Motorola Inc. is expanding its digital set-top box product line with a little help from Paul Allen's digeo Inc. and operator Charter Communications Inc. .

Motorola Monday unveiled the BMC8000, a "broadband media center" that will serve as a companion box to its DCT2000 set-top box. The BMC8000 adds features like PVR and telephony to the DCT2000, and will even allow the box to do something that Motorola's high-end set-top box line, the DCT5000, can't: network all the televisions in a home together, thus allowing customers to utilize enhanced television functions on any TV in the home.

"It's essentially acting as a host or server for your entire home," said Motorola spokesperson Jeanne Russo.

Motorola is also developing the BMC9000, a stand-alone version of the box, which it plans to deploy next year.

The BMC8000 was engineered jointly by Motorola, Charter and digeo. The three companies plan to unveil the box at the National Cable & Telecommunications Association (NCTA) in May, and Charter plans to deploy them beginning this fall.

"This new platform builds on the respective strengths of our three companies -- digeo's advanced software technology, Charter's keen consumer insight, and Motorola's innovation and digital cable technology leadership," said Dave Robinson, president of Motorola Broadband.
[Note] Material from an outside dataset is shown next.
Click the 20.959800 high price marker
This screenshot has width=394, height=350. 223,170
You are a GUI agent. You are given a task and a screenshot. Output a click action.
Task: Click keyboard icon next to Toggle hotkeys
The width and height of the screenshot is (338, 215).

Russo noted that Charter's involvement in the two-year development process was key, in that it allowed Motorola and digeo to zero in on customer needs and wants.

"The fact that it was developed with an operator will be a selling point," she said.

Carl Vogel, president and chief executive officer for Charter, added, "We're extremely enthusiastic about this platform and believe it is poised to deliver services far more advanced in the cable or satellite industries. digeo and Motorola have taken great care to deliver the first media center solution designed with cable operators and the broadband infrastructure top of mind."

Motorola hopes to offer the BMC8000 to other operators by the end of the year, giving cable companies a new weapon to use against satellite companies during the holiday season battle for consumers.